▼
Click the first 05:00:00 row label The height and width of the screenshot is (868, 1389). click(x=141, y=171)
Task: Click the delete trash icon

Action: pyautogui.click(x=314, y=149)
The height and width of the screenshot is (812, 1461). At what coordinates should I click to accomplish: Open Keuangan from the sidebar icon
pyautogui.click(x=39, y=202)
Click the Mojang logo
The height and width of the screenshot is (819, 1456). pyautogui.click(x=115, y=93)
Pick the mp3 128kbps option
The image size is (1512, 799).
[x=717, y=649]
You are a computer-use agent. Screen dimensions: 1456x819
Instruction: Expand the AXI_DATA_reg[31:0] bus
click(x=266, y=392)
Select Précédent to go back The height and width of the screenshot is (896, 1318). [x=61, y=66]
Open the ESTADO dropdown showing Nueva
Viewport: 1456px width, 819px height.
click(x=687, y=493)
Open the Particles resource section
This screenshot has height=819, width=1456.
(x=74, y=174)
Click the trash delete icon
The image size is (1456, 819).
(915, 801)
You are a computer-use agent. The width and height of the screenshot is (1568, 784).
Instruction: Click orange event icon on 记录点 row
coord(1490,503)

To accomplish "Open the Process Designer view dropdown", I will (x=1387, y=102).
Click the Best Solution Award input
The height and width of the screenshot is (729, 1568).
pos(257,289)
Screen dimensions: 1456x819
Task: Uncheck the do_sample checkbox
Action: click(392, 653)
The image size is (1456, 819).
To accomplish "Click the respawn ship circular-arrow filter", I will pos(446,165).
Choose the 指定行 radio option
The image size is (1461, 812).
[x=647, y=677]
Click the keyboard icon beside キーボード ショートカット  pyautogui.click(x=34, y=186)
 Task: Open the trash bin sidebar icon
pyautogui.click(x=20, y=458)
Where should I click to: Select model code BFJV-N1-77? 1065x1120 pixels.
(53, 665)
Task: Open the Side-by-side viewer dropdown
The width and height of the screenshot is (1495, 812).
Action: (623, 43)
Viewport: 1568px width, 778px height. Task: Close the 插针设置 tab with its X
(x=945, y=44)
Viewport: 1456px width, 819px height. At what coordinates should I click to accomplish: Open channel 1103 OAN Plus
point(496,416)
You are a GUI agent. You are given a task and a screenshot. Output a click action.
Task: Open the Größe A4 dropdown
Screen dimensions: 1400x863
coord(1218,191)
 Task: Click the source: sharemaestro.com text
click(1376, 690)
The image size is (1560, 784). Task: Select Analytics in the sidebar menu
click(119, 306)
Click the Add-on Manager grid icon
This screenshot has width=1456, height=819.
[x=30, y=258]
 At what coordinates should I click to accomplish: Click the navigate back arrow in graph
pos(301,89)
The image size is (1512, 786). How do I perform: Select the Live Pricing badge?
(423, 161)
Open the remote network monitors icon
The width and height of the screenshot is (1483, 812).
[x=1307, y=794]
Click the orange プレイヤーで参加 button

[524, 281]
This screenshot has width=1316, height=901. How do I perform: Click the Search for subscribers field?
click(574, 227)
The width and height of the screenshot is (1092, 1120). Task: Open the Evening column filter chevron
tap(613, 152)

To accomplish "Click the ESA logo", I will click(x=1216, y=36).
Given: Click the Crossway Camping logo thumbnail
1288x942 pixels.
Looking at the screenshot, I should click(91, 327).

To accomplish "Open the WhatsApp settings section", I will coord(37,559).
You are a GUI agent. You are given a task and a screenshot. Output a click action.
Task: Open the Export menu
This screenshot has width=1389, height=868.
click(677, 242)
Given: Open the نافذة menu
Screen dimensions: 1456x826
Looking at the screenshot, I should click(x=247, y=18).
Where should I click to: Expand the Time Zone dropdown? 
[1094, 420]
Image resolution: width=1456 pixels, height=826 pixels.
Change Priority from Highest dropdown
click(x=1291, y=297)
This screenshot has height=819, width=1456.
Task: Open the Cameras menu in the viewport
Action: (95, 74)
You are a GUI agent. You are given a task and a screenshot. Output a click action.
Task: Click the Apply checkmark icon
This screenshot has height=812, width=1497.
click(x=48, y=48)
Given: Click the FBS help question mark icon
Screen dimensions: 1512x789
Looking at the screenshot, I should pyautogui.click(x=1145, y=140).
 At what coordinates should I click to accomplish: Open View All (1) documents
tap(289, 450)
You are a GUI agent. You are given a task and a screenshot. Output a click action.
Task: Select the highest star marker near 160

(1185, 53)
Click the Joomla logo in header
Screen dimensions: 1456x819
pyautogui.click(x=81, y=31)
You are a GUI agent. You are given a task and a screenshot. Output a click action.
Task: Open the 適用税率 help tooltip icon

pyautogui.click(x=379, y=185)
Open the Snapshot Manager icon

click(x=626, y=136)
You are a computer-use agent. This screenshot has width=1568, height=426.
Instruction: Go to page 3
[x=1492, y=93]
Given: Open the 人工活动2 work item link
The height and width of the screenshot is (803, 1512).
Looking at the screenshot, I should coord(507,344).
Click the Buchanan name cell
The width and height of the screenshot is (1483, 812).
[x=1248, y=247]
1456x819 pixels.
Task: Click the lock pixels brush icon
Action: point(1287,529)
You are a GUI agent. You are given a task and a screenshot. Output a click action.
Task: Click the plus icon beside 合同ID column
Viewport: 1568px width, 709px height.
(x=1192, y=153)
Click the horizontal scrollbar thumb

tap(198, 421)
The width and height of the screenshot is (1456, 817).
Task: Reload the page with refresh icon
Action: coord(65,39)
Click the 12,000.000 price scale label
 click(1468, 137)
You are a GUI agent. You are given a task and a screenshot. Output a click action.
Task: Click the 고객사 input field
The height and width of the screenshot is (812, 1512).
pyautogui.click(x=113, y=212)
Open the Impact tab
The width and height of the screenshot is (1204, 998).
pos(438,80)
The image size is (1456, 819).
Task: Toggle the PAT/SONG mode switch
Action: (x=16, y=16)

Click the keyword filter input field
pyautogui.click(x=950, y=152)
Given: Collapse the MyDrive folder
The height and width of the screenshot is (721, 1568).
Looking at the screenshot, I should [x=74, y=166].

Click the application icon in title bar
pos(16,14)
▲
Once you have read the records, repeat them all exactly.

**REPLY:**
Click the first 05:00:00 row label The height and width of the screenshot is (868, 1389). click(x=141, y=171)
Task: Click the delete trash icon

Action: pyautogui.click(x=314, y=149)
The height and width of the screenshot is (812, 1461). At what coordinates should I click to accomplish: Open Keuangan from the sidebar icon
pyautogui.click(x=39, y=202)
Click the Mojang logo
The height and width of the screenshot is (819, 1456). pyautogui.click(x=115, y=93)
Pick the mp3 128kbps option
The image size is (1512, 799).
[x=717, y=649]
You are a computer-use agent. Screen dimensions: 1456x819
Instruction: Expand the AXI_DATA_reg[31:0] bus
click(x=266, y=392)
Select Précédent to go back The height and width of the screenshot is (896, 1318). [x=61, y=66]
Open the ESTADO dropdown showing Nueva
Viewport: 1456px width, 819px height.
click(x=687, y=493)
Open the Particles resource section
This screenshot has height=819, width=1456.
(x=74, y=174)
Click the trash delete icon
The image size is (1456, 819).
(915, 801)
You are a computer-use agent. The width and height of the screenshot is (1568, 784).
Instruction: Click orange event icon on 记录点 row
coord(1490,503)

To accomplish "Open the Process Designer view dropdown", I will (x=1387, y=102).
Click the Best Solution Award input
The height and width of the screenshot is (729, 1568).
pos(257,289)
Screen dimensions: 1456x819
Task: Uncheck the do_sample checkbox
Action: click(392, 653)
The image size is (1456, 819).
To accomplish "Click the respawn ship circular-arrow filter", I will pos(446,165).
Choose the 指定行 radio option
The image size is (1461, 812).
[x=647, y=677]
Click the keyboard icon beside キーボード ショートカット  pyautogui.click(x=34, y=186)
 Task: Open the trash bin sidebar icon
pyautogui.click(x=20, y=458)
Where should I click to: Select model code BFJV-N1-77? 1065x1120 pixels.
(53, 665)
Task: Open the Side-by-side viewer dropdown
The width and height of the screenshot is (1495, 812).
Action: (623, 43)
Viewport: 1568px width, 778px height. Task: Close the 插针设置 tab with its X
(x=945, y=44)
Viewport: 1456px width, 819px height. At what coordinates should I click to accomplish: Open channel 1103 OAN Plus
point(496,416)
You are a GUI agent. You are given a task and a screenshot. Output a click action.
Task: Open the Größe A4 dropdown
Screen dimensions: 1400x863
coord(1218,191)
 Task: Click the source: sharemaestro.com text
click(1376, 690)
The image size is (1560, 784). Task: Select Analytics in the sidebar menu
click(119, 306)
Click the Add-on Manager grid icon
This screenshot has width=1456, height=819.
[x=30, y=258]
 At what coordinates should I click to accomplish: Click the navigate back arrow in graph
pos(301,89)
The image size is (1512, 786). How do I perform: Select the Live Pricing badge?
(423, 161)
Open the remote network monitors icon
The width and height of the screenshot is (1483, 812).
[x=1307, y=794]
Click the orange プレイヤーで参加 button

[524, 281]
This screenshot has width=1316, height=901. How do I perform: Click the Search for subscribers field?
click(574, 227)
The width and height of the screenshot is (1092, 1120). Task: Open the Evening column filter chevron
tap(613, 152)

To accomplish "Click the ESA logo", I will click(x=1216, y=36).
Given: Click the Crossway Camping logo thumbnail
1288x942 pixels.
Looking at the screenshot, I should click(91, 327).

To accomplish "Open the WhatsApp settings section", I will coord(37,559).
You are a GUI agent. You are given a task and a screenshot. Output a click action.
Task: Open the Export menu
This screenshot has width=1389, height=868.
click(677, 242)
Given: Open the نافذة menu
Screen dimensions: 1456x826
Looking at the screenshot, I should click(x=247, y=18).
Where should I click to: Expand the Time Zone dropdown? 
[1094, 420]
Image resolution: width=1456 pixels, height=826 pixels.
Change Priority from Highest dropdown
click(x=1291, y=297)
This screenshot has height=819, width=1456.
Task: Open the Cameras menu in the viewport
Action: (95, 74)
You are a GUI agent. You are given a task and a screenshot. Output a click action.
Task: Click the Apply checkmark icon
This screenshot has height=812, width=1497.
click(x=48, y=48)
Given: Click the FBS help question mark icon
Screen dimensions: 1512x789
Looking at the screenshot, I should pyautogui.click(x=1145, y=140).
 At what coordinates should I click to accomplish: Open View All (1) documents
tap(289, 450)
You are a GUI agent. You are given a task and a screenshot. Output a click action.
Task: Select the highest star marker near 160

(1185, 53)
Click the Joomla logo in header
Screen dimensions: 1456x819
pyautogui.click(x=81, y=31)
You are a GUI agent. You are given a task and a screenshot. Output a click action.
Task: Open the 適用税率 help tooltip icon

pyautogui.click(x=379, y=185)
Open the Snapshot Manager icon

click(x=626, y=136)
You are a computer-use agent. This screenshot has width=1568, height=426.
Instruction: Go to page 3
[x=1492, y=93]
Given: Open the 人工活动2 work item link
The height and width of the screenshot is (803, 1512).
Looking at the screenshot, I should coord(507,344).
Click the Buchanan name cell
The width and height of the screenshot is (1483, 812).
[x=1248, y=247]
1456x819 pixels.
Task: Click the lock pixels brush icon
Action: point(1287,529)
You are a GUI agent. You are given a task and a screenshot. Output a click action.
Task: Click the plus icon beside 合同ID column
Viewport: 1568px width, 709px height.
(x=1192, y=153)
Click the horizontal scrollbar thumb

tap(198, 421)
The width and height of the screenshot is (1456, 817).
Task: Reload the page with refresh icon
Action: coord(65,39)
Click the 12,000.000 price scale label
 click(1468, 137)
You are a GUI agent. You are given a task and a screenshot. Output a click action.
Task: Click the 고객사 input field
The height and width of the screenshot is (812, 1512).
pyautogui.click(x=113, y=212)
Open the Impact tab
The width and height of the screenshot is (1204, 998).
pos(438,80)
The image size is (1456, 819).
Task: Toggle the PAT/SONG mode switch
Action: (x=16, y=16)

Click the keyword filter input field
pyautogui.click(x=950, y=152)
Given: Collapse the MyDrive folder
The height and width of the screenshot is (721, 1568).
Looking at the screenshot, I should [x=74, y=166].

Click the application icon in title bar
pos(16,14)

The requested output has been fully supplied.